— Start of Given passage —

A couple of weeks back I looked at the Kenyan stock exchange and how investing in it could have positive impacts on the economy in general.

According to a recent report by Safari Africa, Kenyans living abroad have recently shifted the use of cash sent home as remittances from the traditional consumption to heavily investing in NSE, Government security bounds and the real estate sector.
The opening up of investment opportunities to citizens by the Government plus the rapid growth and the revolution brought about by mobile money transfer is probably one the reasons for the increase in remittance inflow and more investments established in the country.

As a result, remittances have booked a second place among other main sources of foreign exchange in East Africa’s biggest economy, alongside tea, horticulture and tourism therefore playing a key role in our economy.

Just a quick look at what the figures are currently looking like: Data from the Central Bank of Kenya (CBK) indicates that diaspora remittances hit about 50 billion shillings ($596 million) in the first six months of 2012 up from 34.14 billion shillings ($406. million) sent in a similar period in 2011 .This marks a 47 percent rise in the first six months of 2012.

This all thanks to governments’ aggressive campaign to encourage the Diaspora community to give back to the society by investing in government securities among other things

The campaign is also in a bid to tap remittance inflows in to the country into the formal economy where it’s easier to quantify and utilize for the nation’s good.

I think with such an  increase in remittances to the country, it is important for government to provide recipients with many options to put their money to change the idea that the money is only for consumption. It looks like there has been a gradual shift behind the reasoning behind sending money to Kenya. Initially the idea was just for survival and  day to to day sustenance of families back home in Kenya.  However now the the focus should start shifting to investment into the country’s economy and Infrastructure.

The only way remittances will truly make a difference in the long-term fortunes of Kenya is if these funds are directly channeled by their recipients towards investment or some form of income-generation.

— End of Given passage —

* [Things to do]:
**1)** Transcribe the passage on Kenyan remittances, starting at "According to a" and ending at "real estate sector.".
**2)** Reproduce all of the records with "Schedule an Appointment" changed to "Book an Appointment" and everything else kept the same, omitting the pictures.
The text and the records are independent materials and have no connection to each other.

— Start of Records —

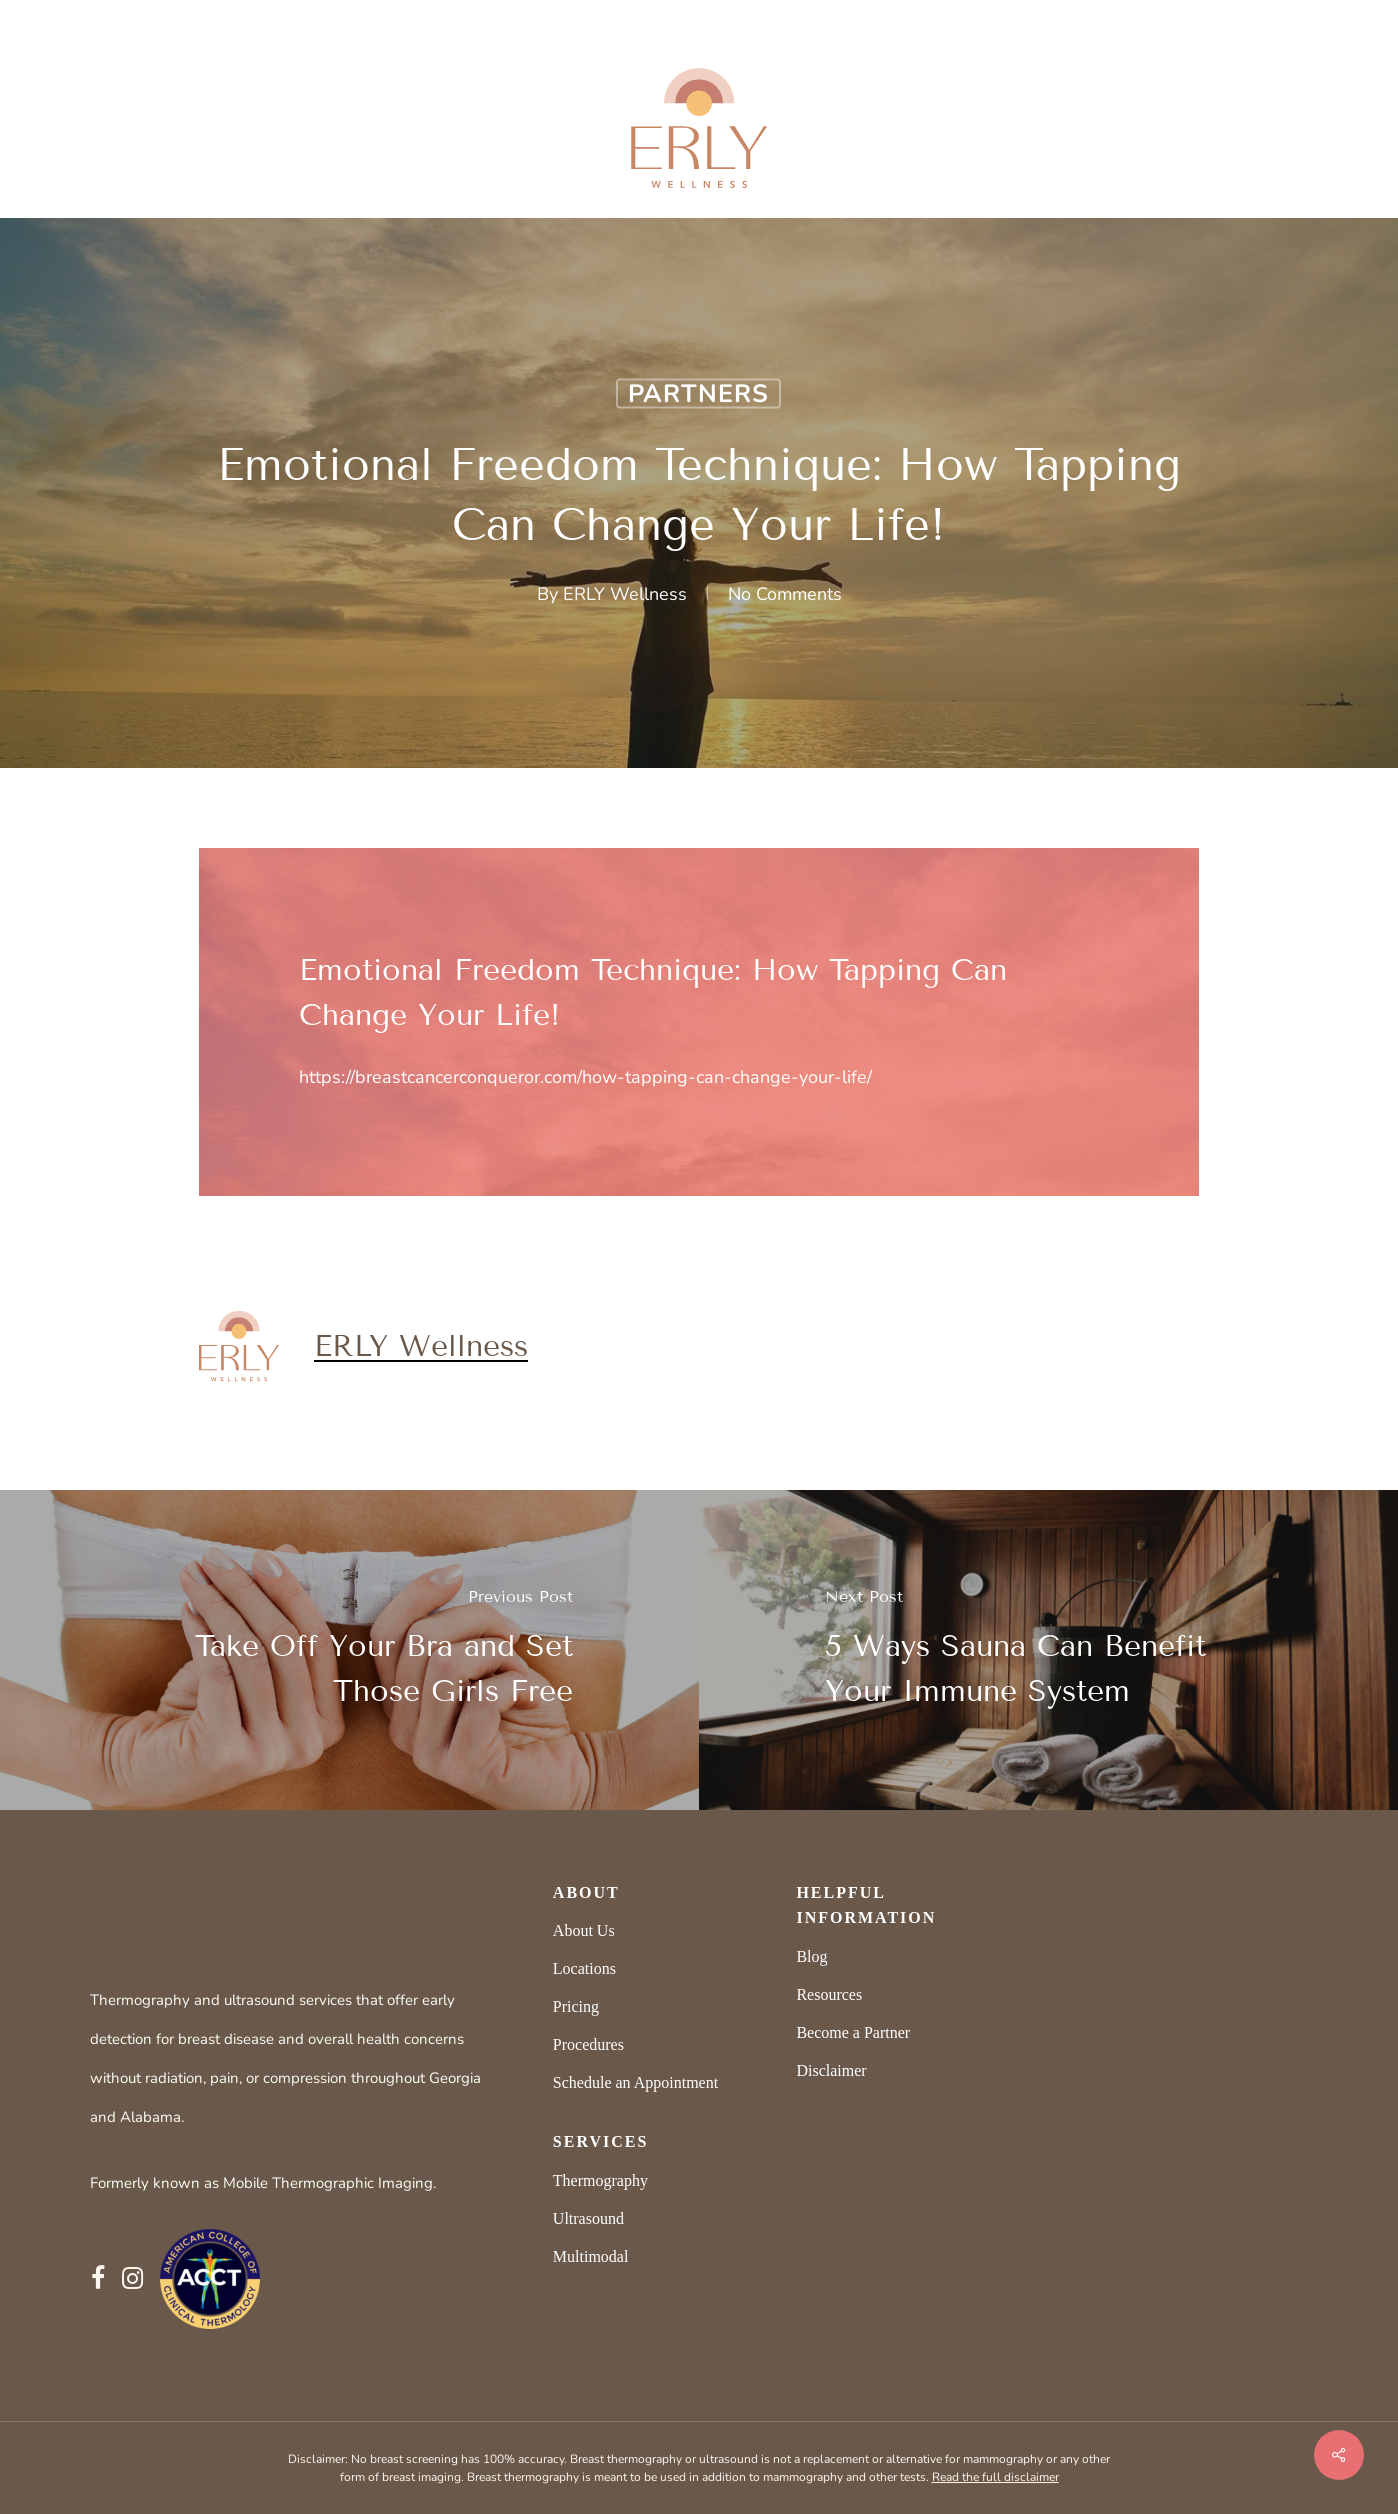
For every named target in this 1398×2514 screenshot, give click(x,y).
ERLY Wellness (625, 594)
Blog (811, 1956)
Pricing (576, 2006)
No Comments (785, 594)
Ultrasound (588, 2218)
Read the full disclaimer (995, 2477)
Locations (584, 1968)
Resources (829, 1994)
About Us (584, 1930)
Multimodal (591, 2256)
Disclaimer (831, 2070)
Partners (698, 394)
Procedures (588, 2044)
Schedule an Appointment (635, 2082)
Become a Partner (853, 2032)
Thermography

— End of Records —

* [Responses for each task]:
**1)**
According to a recent report by Safari Africa, Kenyans living abroad have recently shifted the use of cash sent home as remittances from the traditional consumption to heavily investing in NSE, Government security bounds and the real estate sector.

**2)**
For every named target in this 1398×2514 screenshot, give click(x,y).
ERLY Wellness (625, 594)
Blog (811, 1956)
Pricing (576, 2006)
No Comments (785, 594)
Ultrasound (588, 2218)
Read the full disclaimer (995, 2477)
Locations (584, 1968)
Resources (829, 1994)
About Us (584, 1930)
Multimodal (591, 2256)
Disclaimer (831, 2070)
Partners (698, 394)
Procedures (588, 2044)
Book an Appointment (635, 2082)
Become a Partner (853, 2032)
Thermography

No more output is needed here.